## BRIEF
Could you show each line of the records that contains the word "agent"?

Excerpts from a dataset
┄┄┄┄┄┄┄┄┄┄

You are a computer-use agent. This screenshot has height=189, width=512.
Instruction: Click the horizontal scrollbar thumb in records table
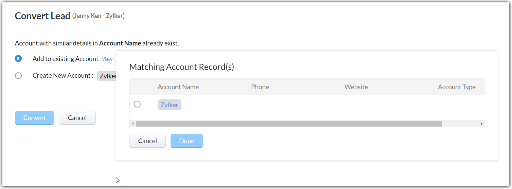tap(289, 124)
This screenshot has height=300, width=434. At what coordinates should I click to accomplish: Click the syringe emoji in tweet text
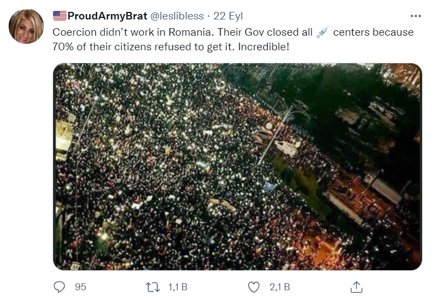point(322,32)
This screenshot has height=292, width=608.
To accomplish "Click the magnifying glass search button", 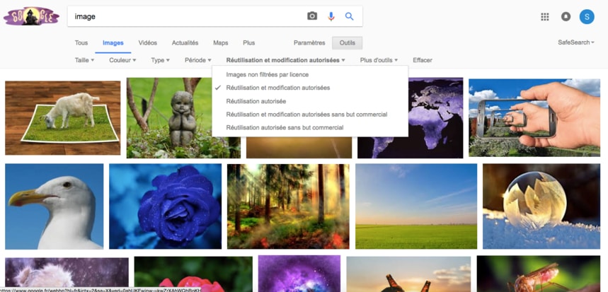I will [349, 16].
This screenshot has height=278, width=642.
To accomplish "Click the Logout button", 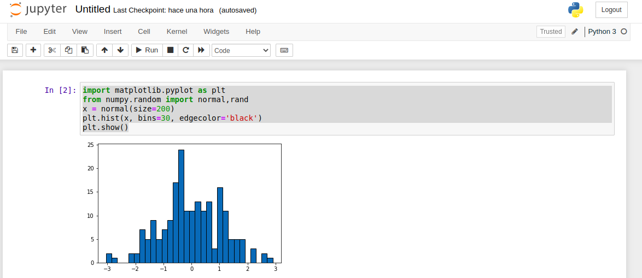I will tap(611, 10).
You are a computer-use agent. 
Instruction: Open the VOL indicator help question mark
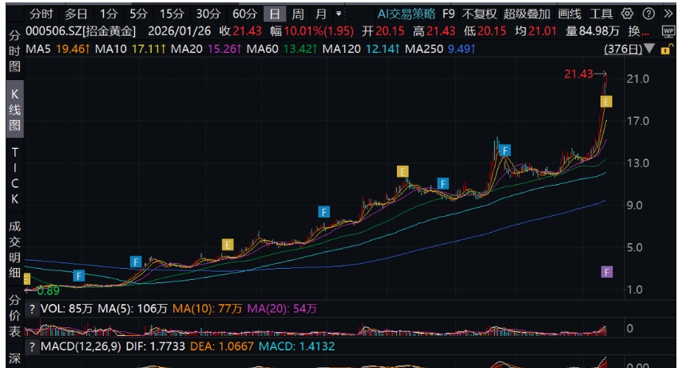pyautogui.click(x=32, y=309)
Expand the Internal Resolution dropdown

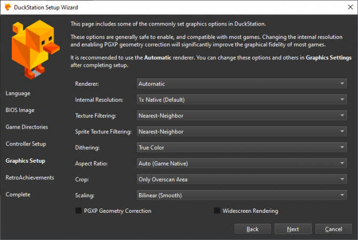242,100
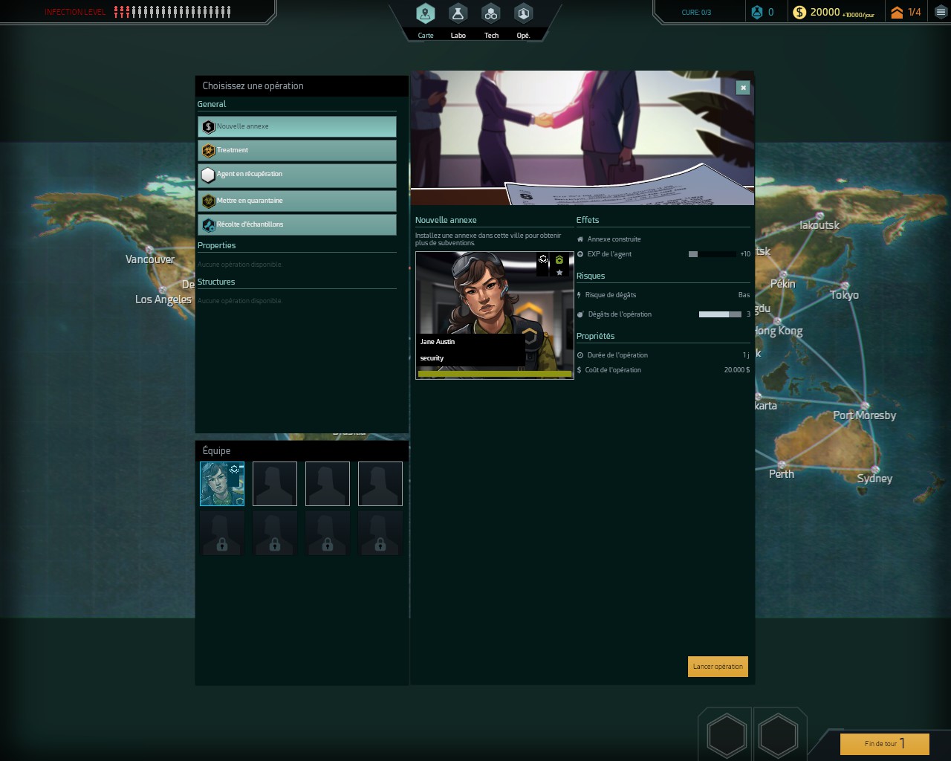Open the Opé. operations icon
This screenshot has height=761, width=951.
coord(523,14)
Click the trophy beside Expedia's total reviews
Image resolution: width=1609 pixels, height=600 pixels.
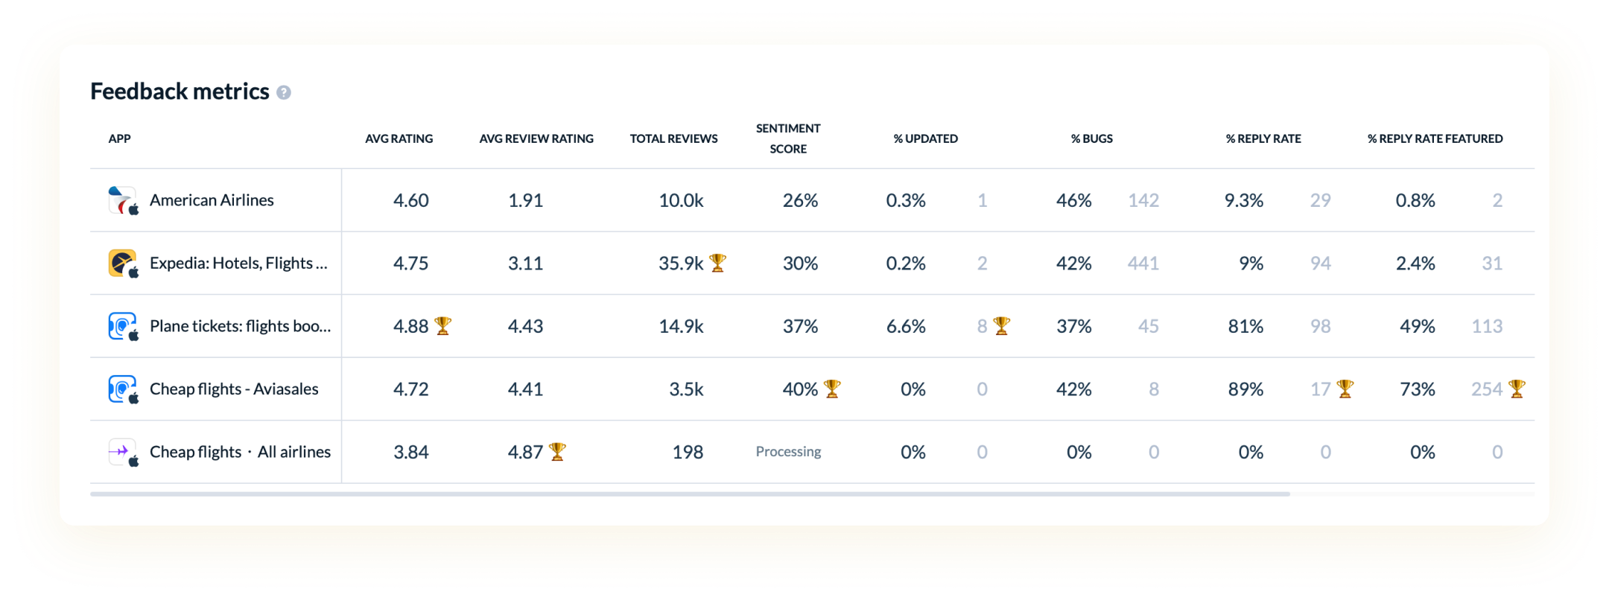click(x=717, y=261)
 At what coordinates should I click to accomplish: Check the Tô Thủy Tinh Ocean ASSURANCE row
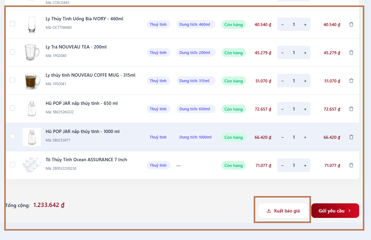point(12,165)
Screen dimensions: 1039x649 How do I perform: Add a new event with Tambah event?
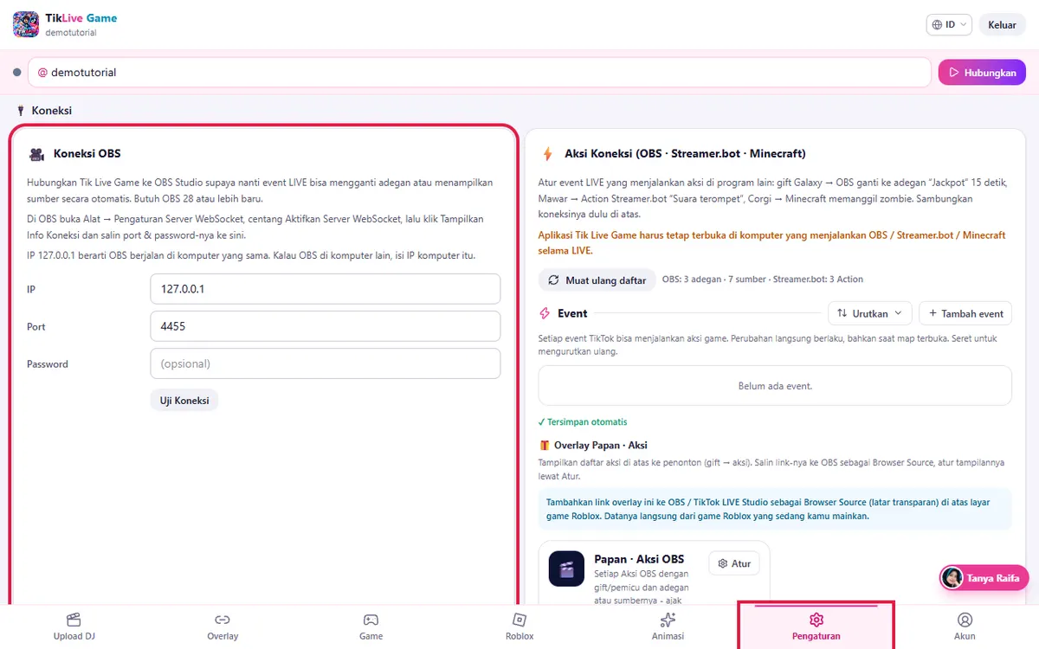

┄┄┄┄┄┄┄┄┄┄

## WRITTEN ANSWER
You are a computer-use agent. This screenshot has height=189, width=512.
You are a computer-use agent. 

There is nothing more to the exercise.